[TO DO]
The lines to copy are those holding the string "agent" in the entries below.

[Data entries]
____________________

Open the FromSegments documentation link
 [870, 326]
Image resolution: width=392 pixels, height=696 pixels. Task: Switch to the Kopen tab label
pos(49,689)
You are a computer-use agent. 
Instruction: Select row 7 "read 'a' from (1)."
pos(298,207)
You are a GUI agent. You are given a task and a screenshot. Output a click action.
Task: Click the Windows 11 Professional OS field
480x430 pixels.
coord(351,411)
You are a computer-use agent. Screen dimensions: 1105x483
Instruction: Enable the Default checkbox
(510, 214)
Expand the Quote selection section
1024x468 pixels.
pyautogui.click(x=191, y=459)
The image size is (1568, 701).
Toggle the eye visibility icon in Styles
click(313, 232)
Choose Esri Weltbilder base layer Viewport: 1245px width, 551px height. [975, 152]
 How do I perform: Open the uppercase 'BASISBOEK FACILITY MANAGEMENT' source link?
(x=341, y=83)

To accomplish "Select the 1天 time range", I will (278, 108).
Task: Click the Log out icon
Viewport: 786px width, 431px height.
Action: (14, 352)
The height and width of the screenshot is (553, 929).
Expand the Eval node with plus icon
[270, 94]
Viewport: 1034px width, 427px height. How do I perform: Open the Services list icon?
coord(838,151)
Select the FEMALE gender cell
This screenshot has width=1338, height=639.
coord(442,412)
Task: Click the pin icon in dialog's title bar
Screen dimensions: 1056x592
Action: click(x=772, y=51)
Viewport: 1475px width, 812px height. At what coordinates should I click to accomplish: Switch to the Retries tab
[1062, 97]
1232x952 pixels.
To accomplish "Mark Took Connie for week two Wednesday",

____________________

[RESULT OF THIS EXERCISE]
You are a computer-use agent. 
You are a GUI agent. You are given a task and a screenshot. Output a click action.
You are a computer-use agent. Screen dimensions: 1105x483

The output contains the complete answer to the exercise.